*GIVEN REQUEST:*
Render the entries below as a numbered list, omitting any blank lines and leaving out the pictures.
-*-*-
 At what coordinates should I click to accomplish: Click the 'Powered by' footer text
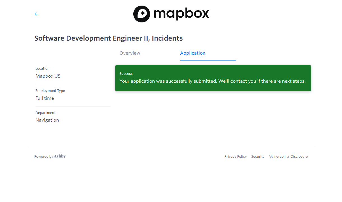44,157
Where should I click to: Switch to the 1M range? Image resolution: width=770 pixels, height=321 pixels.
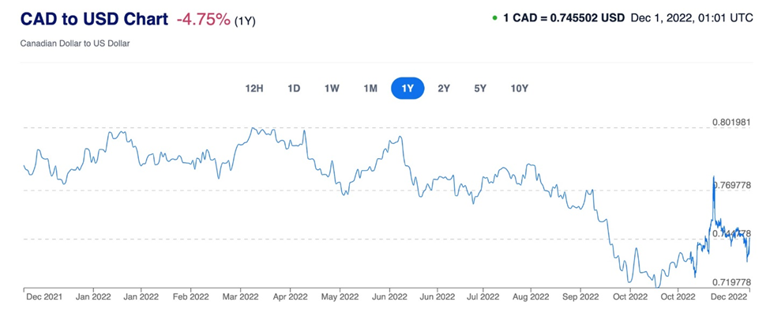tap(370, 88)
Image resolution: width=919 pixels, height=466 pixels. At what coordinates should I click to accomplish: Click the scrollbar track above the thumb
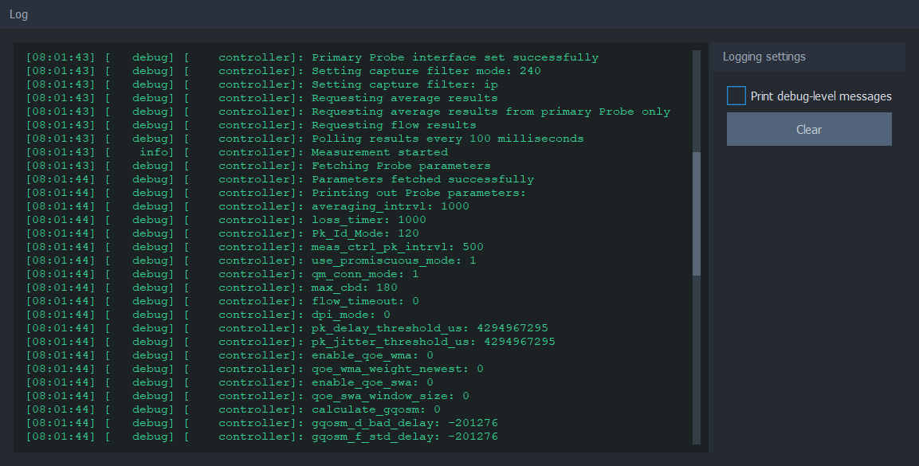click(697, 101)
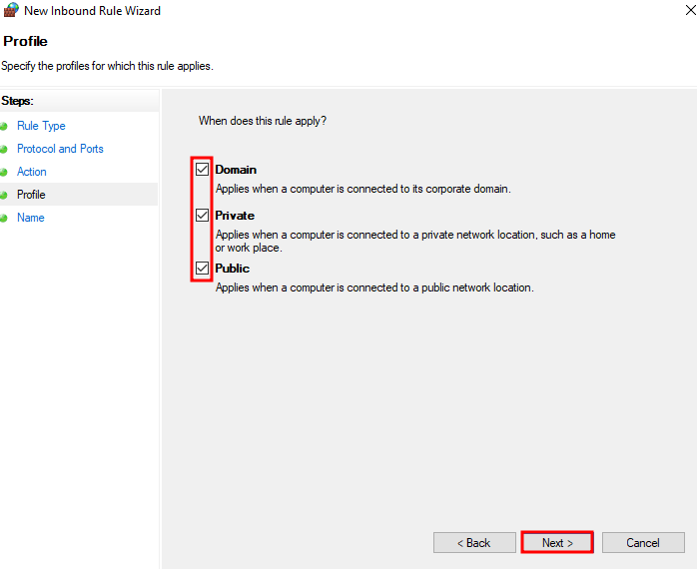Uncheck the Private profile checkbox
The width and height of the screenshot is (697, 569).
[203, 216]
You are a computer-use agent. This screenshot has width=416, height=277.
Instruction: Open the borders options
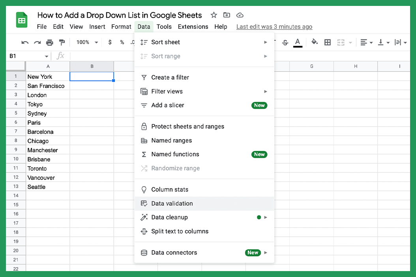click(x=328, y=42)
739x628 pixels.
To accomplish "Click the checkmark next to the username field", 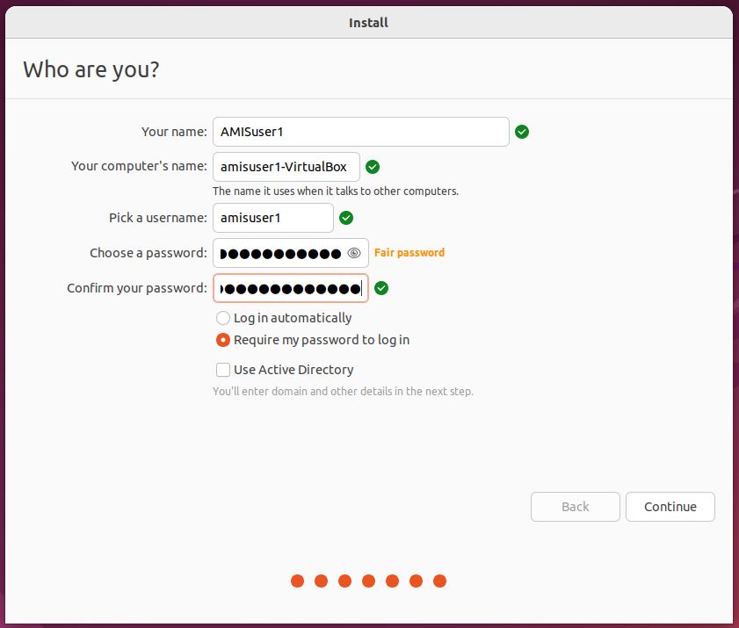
-*-*-
*WRITTEN SOLUTION:*
1.  At what coordinates should I click to accomplish: Click the 'Powered by' footer text
2. 44,157
3. Where should I click to: Switch to the 1M range? Image resolution: width=770 pixels, height=321 pixels.
4. tap(370, 88)
5. Image resolution: width=919 pixels, height=466 pixels. At what coordinates should I click to accomplish: Click the scrollbar track above the thumb
6. click(697, 101)
7. Uncheck the Private profile checkbox
8. The width and height of the screenshot is (697, 569).
9. [203, 216]
10. You are a computer-use agent. This screenshot has width=416, height=277.
11. Instruction: Open the borders options
12. click(x=328, y=42)
13. 739x628 pixels.
14. To accomplish "Click the checkmark next to the username field", 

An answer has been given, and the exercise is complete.